╭─ Fragmento seleccionado

Las fallas: no hay. Medio año después, lo más parecido a un problema no vino de la máquina sino del material: los filamentos de otras marcas hay que calibrarlos antes de usarlos; no es enchufar e imprimir como con el filamento de Bambu Lab. Hecho eso, trabajan.
De marcas, la experiencia real del AMS 2 Pro: Bambu Lab y Sunlu, sin problema. Elegoo da lata, y no por el filamento: su carrete de cartón a veces se deforma y eso al AMS no le gusta. Los atascos han sido muy pocos, y casi siempre al combinar materiales de marcas diferentes en el mismo trabajo. Si estás eligiendo filamento, nuestra guía de cómo elegir marca de filamento te ahorra pruebas.
El mantenimiento se lo hacemos nosotros mismos, de forma preventiva, y en medio año no hemos comprado ni un solo repuesto.
¿Y qué nos molesta de ella en el día a día? Buscamos la respuesta con intención y la honesta es: nada. Con 35 horas semanales encima, ese es quizá el dato más raro de esta review.
H2C, P2S o A1: cómo repartimos el trabajo
Teniendo las tres, la repartición se volvió rutina. La A1 se queda los prototipos rápidos en PLA y PETG, las piezas pequeñas y las pruebas que no queremos meter en las máquinas de producción. Las P2S absorben la producción repetitiva de un solo color y los materiales técnicos. Y la H2C entra cuando hay cambios de color, dos materiales, soporte de un material distinto o una pieza grande que las demás no tragan. No compiten: cada una cubre el hueco de la otra. Las reviews de sus compañeras están en Bambu Lab P2S: review tras meses de uso y Bambu Lab A1: review tras meses de uso; el contexto por presupuesto, en las mejores impresoras 3D de 2026 y en la comparativa de Bambu Lab vs Creality vs Prusa.
¿La volveríamos a comprar?
No. Y la explicación importa más que la respuesta: no es por la máquina, es por nosotros. Medio año después, reconocemos que aún no le hemos sacado el máximo provecho: gran parte de lo que hace podría salir de una P2S con más purga y más tiempo, pero saldría. Si nuestro flujo fuera de un solo material, compraríamos otra P2S sin dudarlo.
La H2C se justifica de una sola manera: que combinar materiales sea tu producto, no tu ocasión. El día que los encargos multimaterial sean el grueso del taller, esta review se actualiza sola — y entonces sí, pensar en una segunda unidad tendría sentido. Si estás montando algo parecido, nuestra guía de gestión de una granja de impresión 3D y la de impresión multicolor y AMS te dan el mapa completo.
Preguntas frecuentes
¿Cuánto cuesta la Bambu Lab H2C en México?

╰─
╭─ Datos proporcionados

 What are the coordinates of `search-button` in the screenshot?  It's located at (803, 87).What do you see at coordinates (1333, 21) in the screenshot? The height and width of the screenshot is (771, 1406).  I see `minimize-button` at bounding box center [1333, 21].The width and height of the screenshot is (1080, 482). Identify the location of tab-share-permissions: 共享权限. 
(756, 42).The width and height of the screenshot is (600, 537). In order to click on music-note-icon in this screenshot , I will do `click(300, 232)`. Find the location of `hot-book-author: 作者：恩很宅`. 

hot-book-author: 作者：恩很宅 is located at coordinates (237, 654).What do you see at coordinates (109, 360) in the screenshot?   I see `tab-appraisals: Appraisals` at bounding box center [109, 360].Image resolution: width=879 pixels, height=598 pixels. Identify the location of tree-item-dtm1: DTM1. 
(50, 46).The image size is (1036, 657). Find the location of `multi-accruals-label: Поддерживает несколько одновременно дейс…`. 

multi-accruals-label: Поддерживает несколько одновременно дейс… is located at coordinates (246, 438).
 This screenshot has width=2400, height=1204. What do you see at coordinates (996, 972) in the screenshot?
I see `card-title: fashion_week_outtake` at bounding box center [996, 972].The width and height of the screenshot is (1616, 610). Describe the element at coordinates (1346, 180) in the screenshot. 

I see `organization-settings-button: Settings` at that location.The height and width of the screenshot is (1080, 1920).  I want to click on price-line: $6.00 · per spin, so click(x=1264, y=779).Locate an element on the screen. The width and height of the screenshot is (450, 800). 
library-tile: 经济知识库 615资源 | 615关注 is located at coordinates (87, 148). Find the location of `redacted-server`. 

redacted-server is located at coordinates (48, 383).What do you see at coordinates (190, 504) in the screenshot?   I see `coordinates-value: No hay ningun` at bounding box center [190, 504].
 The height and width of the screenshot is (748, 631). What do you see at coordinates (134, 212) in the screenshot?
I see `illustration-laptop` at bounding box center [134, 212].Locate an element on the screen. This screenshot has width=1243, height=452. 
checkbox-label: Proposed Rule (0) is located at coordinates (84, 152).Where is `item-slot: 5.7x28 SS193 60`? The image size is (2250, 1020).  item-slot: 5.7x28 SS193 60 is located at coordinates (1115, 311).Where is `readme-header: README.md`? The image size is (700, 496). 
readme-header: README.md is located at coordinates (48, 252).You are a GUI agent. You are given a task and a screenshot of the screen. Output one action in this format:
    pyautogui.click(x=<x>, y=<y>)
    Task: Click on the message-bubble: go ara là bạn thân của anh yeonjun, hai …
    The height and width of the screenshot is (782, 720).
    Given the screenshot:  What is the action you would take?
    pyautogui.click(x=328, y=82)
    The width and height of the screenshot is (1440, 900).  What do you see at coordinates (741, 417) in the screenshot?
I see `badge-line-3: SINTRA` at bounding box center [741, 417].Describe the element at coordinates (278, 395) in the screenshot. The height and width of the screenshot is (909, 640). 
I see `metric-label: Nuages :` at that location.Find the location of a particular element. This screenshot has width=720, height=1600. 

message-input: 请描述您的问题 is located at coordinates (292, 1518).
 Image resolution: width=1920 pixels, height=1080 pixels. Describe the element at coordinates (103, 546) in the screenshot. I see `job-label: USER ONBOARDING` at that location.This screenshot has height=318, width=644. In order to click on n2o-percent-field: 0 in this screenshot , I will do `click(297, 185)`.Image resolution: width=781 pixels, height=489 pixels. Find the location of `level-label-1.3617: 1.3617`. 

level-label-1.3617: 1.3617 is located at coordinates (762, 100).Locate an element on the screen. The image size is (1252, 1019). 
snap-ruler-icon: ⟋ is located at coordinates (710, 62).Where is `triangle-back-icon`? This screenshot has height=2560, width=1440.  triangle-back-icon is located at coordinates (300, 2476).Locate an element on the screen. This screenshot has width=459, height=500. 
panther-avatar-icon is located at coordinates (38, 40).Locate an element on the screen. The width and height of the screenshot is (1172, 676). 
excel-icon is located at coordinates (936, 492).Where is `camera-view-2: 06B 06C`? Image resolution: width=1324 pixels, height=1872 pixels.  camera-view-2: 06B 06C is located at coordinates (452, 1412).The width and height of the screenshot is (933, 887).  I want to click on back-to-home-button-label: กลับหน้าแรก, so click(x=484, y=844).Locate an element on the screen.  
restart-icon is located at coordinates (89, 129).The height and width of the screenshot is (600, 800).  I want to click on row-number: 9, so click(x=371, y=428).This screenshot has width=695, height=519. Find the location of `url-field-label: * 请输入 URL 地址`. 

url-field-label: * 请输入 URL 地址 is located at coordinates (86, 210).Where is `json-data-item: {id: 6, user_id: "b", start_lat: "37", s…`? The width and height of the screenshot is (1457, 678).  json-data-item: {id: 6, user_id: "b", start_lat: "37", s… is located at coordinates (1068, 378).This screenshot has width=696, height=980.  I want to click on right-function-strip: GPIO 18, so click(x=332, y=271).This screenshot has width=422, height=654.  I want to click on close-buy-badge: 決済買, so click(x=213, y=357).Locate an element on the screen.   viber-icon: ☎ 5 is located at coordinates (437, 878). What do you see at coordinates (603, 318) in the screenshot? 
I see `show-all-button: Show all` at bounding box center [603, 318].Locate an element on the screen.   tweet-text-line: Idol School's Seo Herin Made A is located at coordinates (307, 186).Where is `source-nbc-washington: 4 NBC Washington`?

╰─

Qué hacer
A – Traduce al inglés esta oración del fragmento seleccionado: "El mantenimiento se lo hacemos nosotros mismos, de forma preventiva, y en medio año no hemos comprado ni un solo repuesto."
B – Responde según el fragmento seleccionado:
(i) ¿Qué le pasa a veces al carrete de cartón de Elegoo?
(ii) ¿Qué impresoras se encargan de la producción repetitiva de un solo color y de los materiales técnicos?
(iii) ¿Qué comprarían sin dudarlo si su flujo fuera de un solo material?
C – Duplica sin cambios la parte del fragmento seleccionado que empieza con las palabras "H2C, P2S o A1: cómo" y termina con "volveríamos a comprar?".

Respuestas
A – We do the maintenance ourselves, preventively, and in half a year we haven't bought a single spare part.

B –
(i) Se deforma.
(ii) Las P2S.
(iii) Otra P2S.

C –
H2C, P2S o A1: cómo repartimos el trabajo
Teniendo las tres, la repartición se volvió rutina. La A1 se queda los prototipos rápidos en PLA y PETG, las piezas pequeñas y las pruebas que no queremos meter en las máquinas de producción. Las P2S absorben la producción repetitiva de un solo color y los materiales técnicos. Y la H2C entra cuando hay cambios de color, dos materiales, soporte de un material distinto o una pieza grande que las demás no tragan. No compiten: cada una cubre el hueco de la otra. Las reviews de sus compañeras están en Bambu Lab P2S: review tras meses de uso y Bambu Lab A1: review tras meses de uso; el contexto por presupuesto, en las mejores impresoras 3D de 2026 y en la comparativa de Bambu Lab vs Creality vs Prusa.
¿La volveríamos a comprar?